4.2.2 Histochemistry
All the histological sections were stained with hematoxylin and eosin (H&E), Masson’s trichrome stain, and Periodic acid-Schiff stain (PAS). Morphological analysis of the giant anteater’s prostatic gland followed the standards established by Rossi et al. (2013)7.
4.2.3 Scanning electron microscopy
The prostate sample selected for scanning electron microscopy analysis (MEV-EDX, FEI Company, Quanta 200 e EDX da Oxford, 51-XMX1119) was previously fixed in pentane – 1,5-dial glutaraldehyde for 24 hours at 4ºC.

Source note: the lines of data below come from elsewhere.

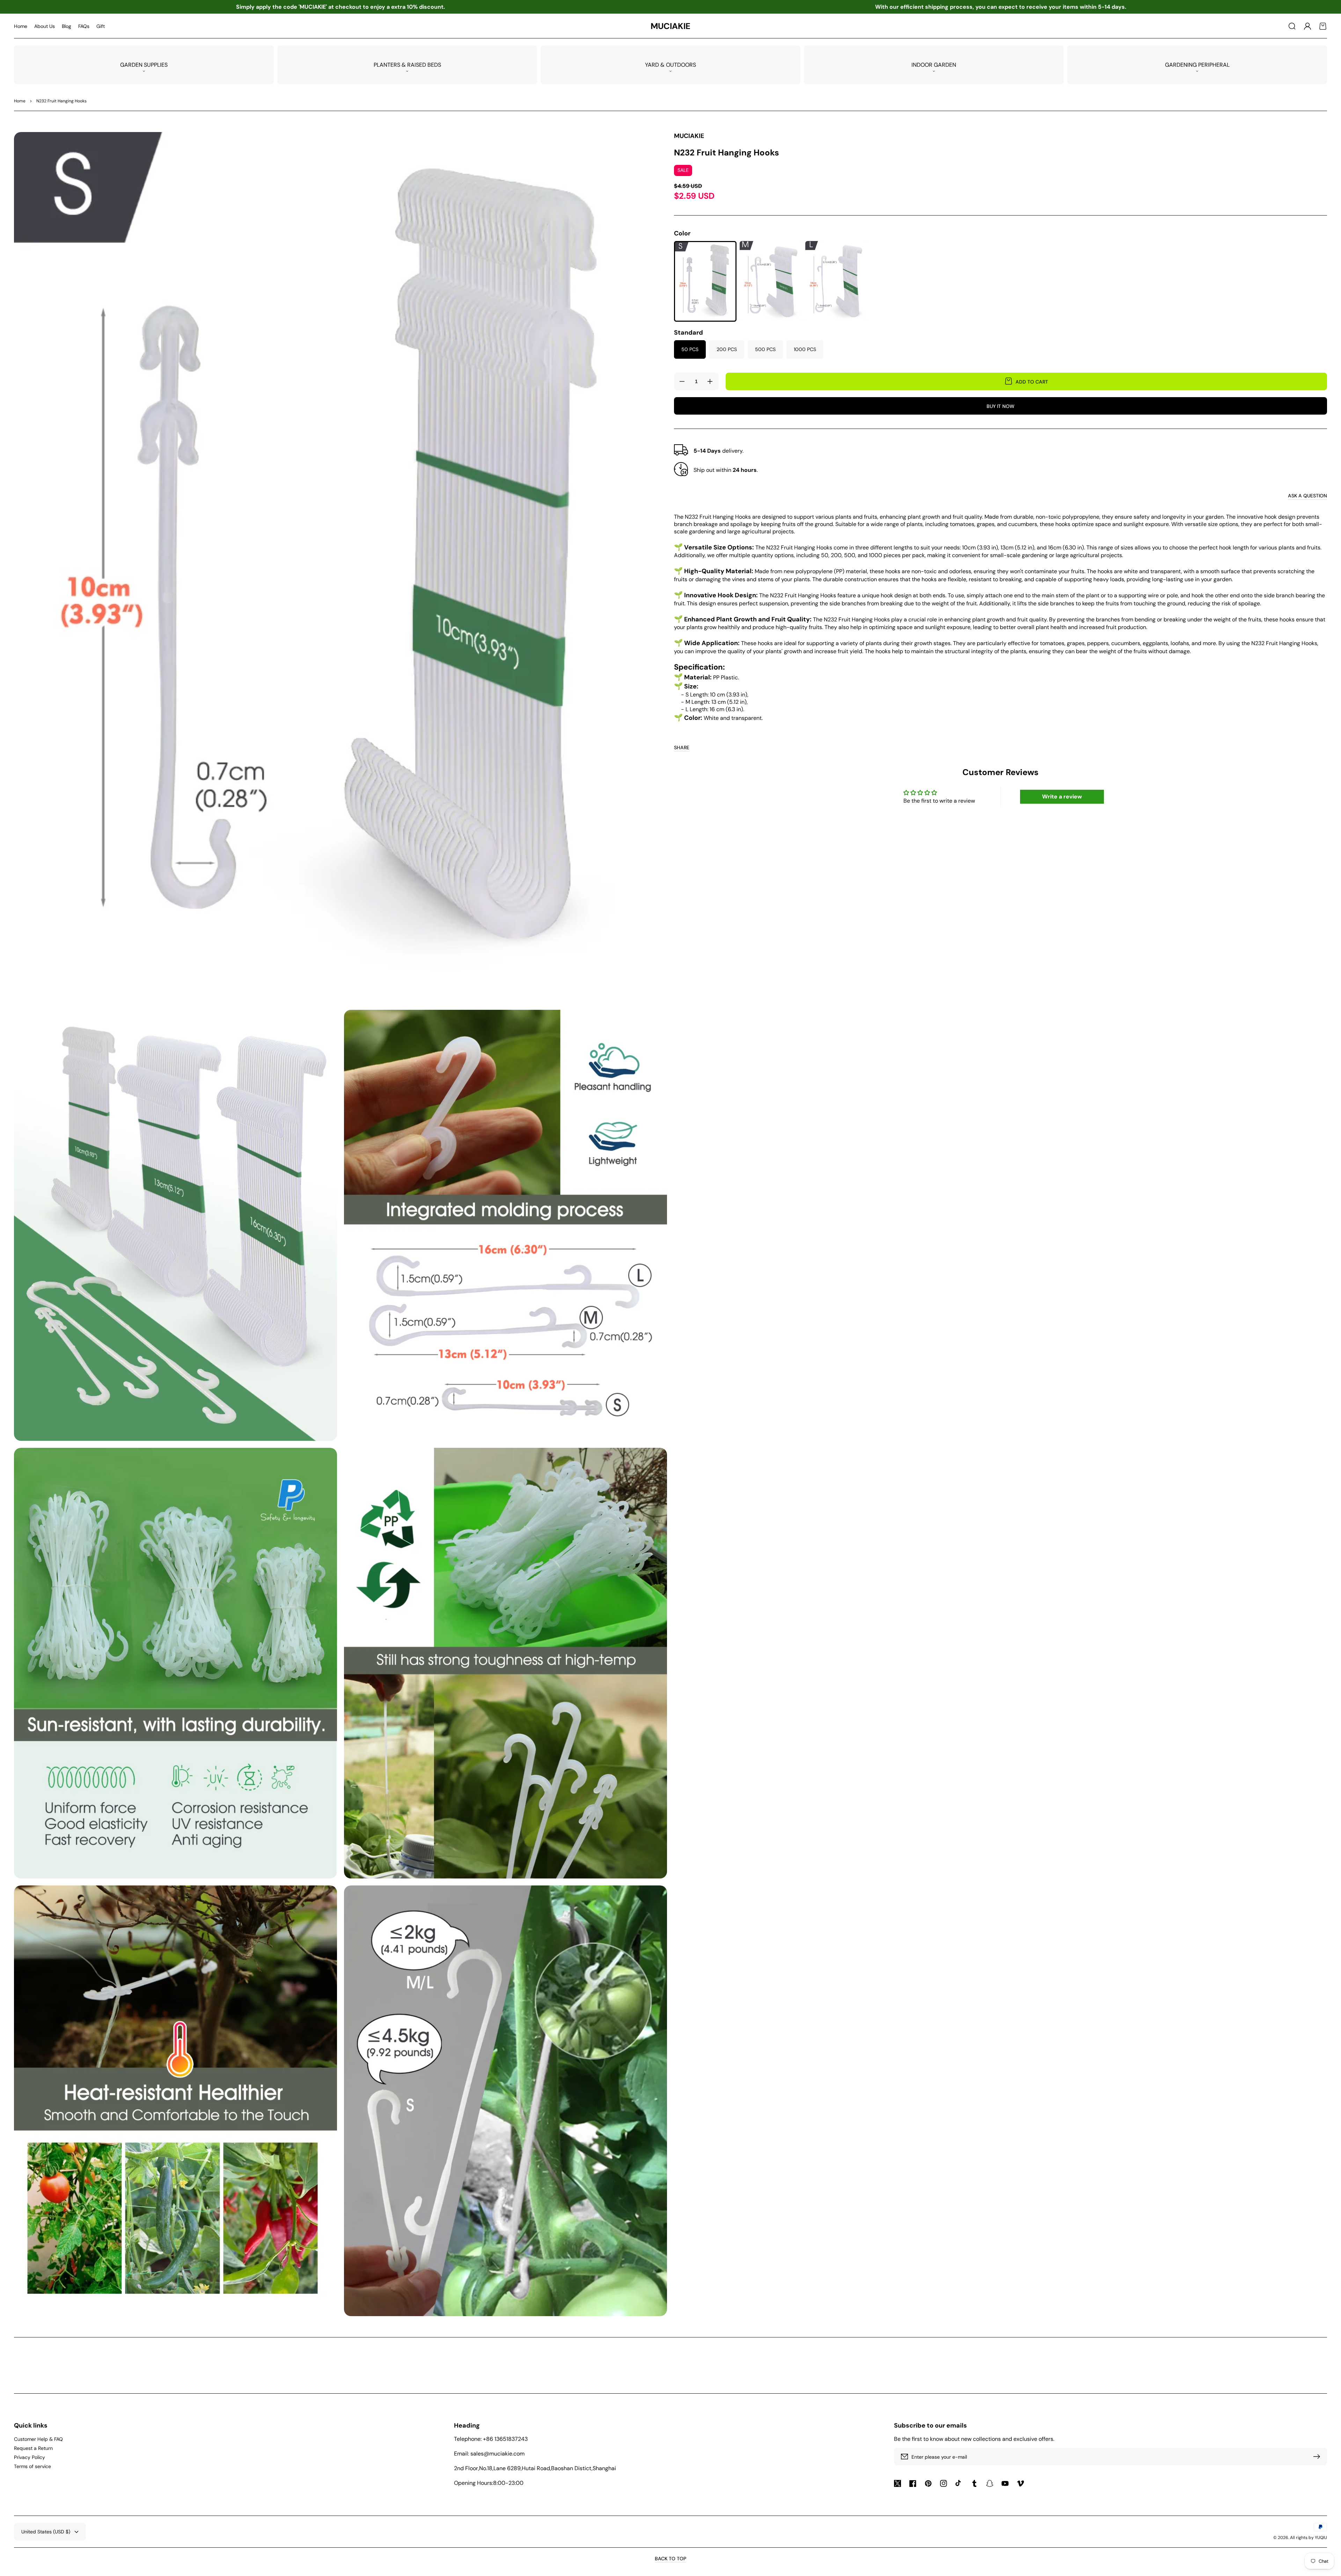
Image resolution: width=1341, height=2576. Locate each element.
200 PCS (727, 349)
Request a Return (33, 2448)
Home (19, 101)
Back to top (670, 2558)
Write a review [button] (1062, 796)
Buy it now (1000, 406)
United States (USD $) (45, 2531)
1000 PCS (805, 349)
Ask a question (1307, 495)
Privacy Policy (29, 2457)
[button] (1292, 26)
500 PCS (765, 349)
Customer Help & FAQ (38, 2439)
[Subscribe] (1318, 2456)
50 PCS (689, 349)
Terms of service (32, 2466)
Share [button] (681, 747)
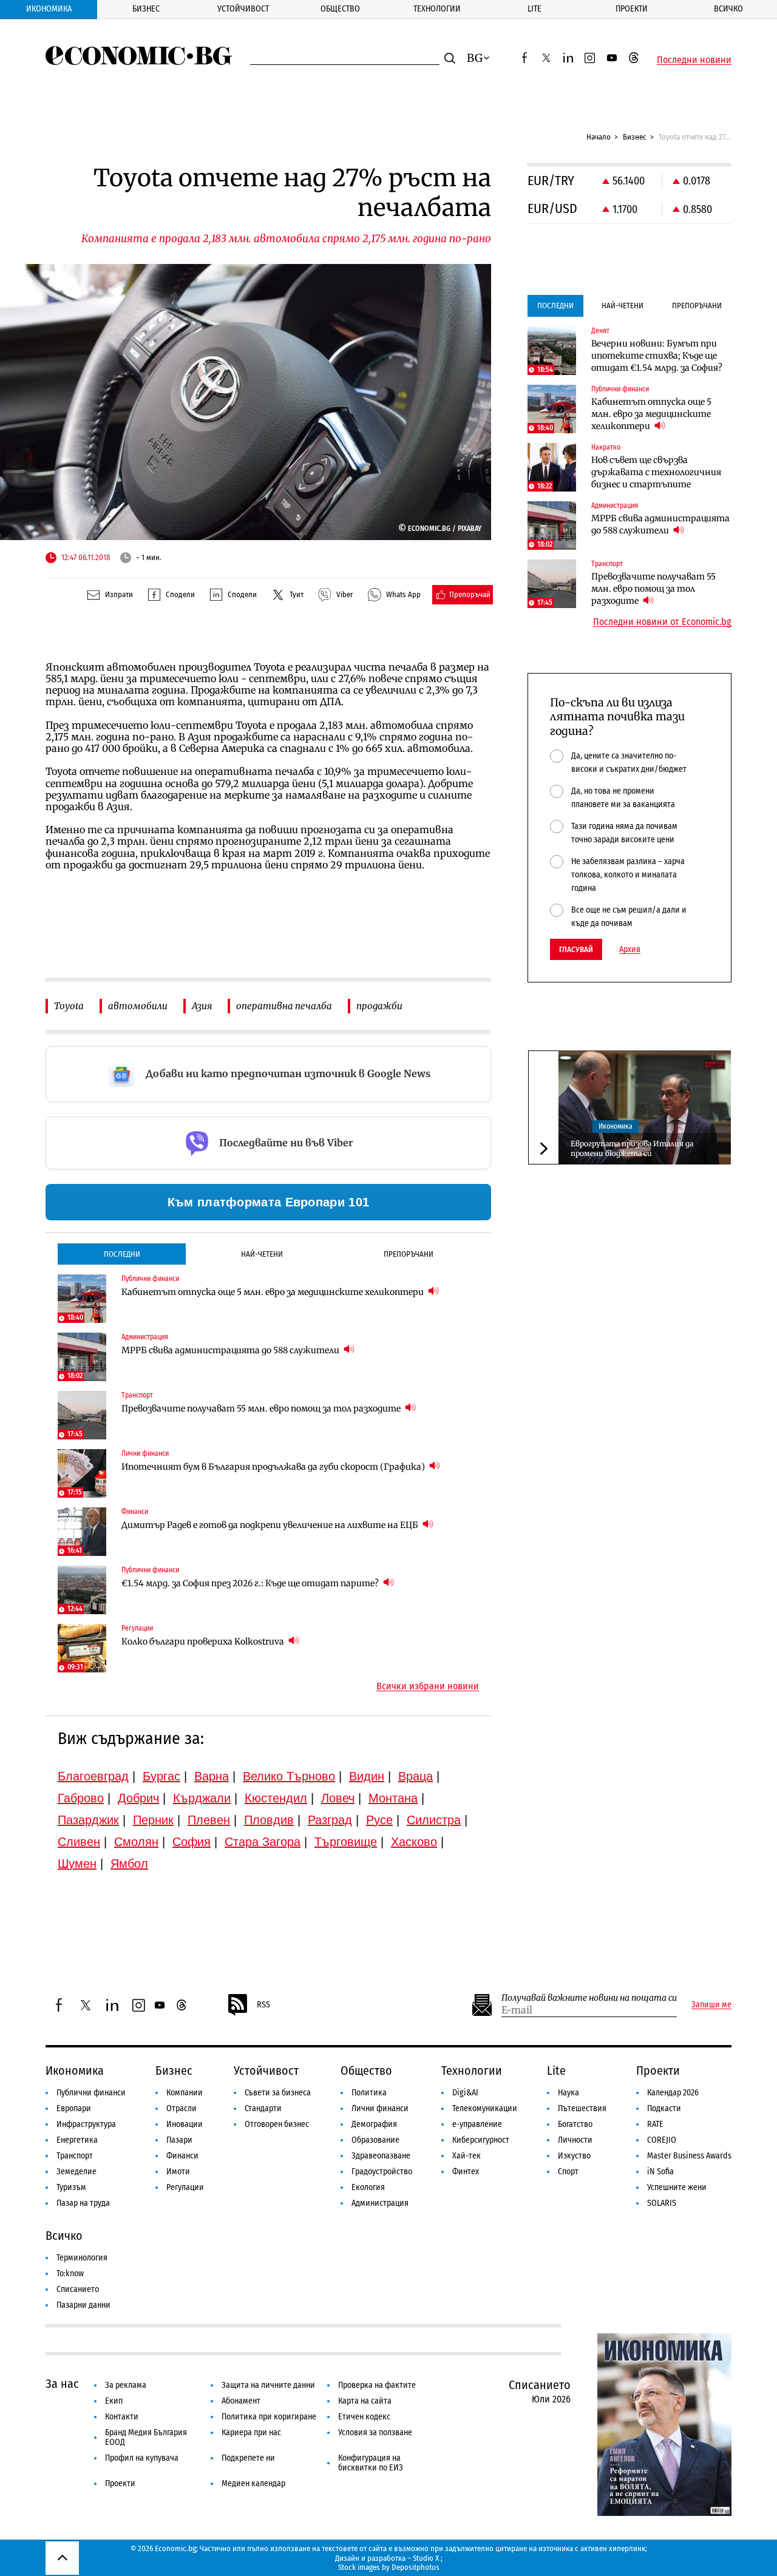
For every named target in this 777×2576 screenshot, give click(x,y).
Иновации (184, 2124)
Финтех (465, 2171)
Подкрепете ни (248, 2458)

4.2.4 Immunohistochemistry
The tissue sections obtained from the FFPE blocks were placed on charged slides (Starfrost, Knitell, Bielefeld, Germany). For the antigen retrieval, the slides were incubated in a citrate solution (pH 6,0) in a pressure cooker (Pascal, Dako, Carpinteria, CA, EUA) for 45 minutes. Endogenous peroxidase was blocked by hydrogen peroxide 8% diluted in methyl alcohol for 15 minutes and treated with skim milk 8%, at room temperature. The sections were incubated overnight at 4ºC with primary antibodies anti-AR (1:50; clone ab77557; Abcam), anti-PSA (1:1500; polyclonal; Bioss), anti-P63 (1:100; clone 4A4; Dako, Carpinteria, USA) and anti-uroplakin III (UPIII; 1: 50; clone AU1, Researches technologies). A polymer detection system (Envision, Dako, Carpinteria- USA) was applied as a secondary antibody, and immunoreactive cells were visualized by colorimetric detection (3,3ʹ- diaminobenzidine). The sections were counterstained with Harris hematoxylin (Dinamica-Diadema, Brazil). A canine prostate was used as a positive control for all antibodies. Negative controls were applied to one section of canine prostate
The immunostaining evaluation for all antibodies was classified as negative or positive expression in the membrane, cytoplasm, or nuclear immunolabelling.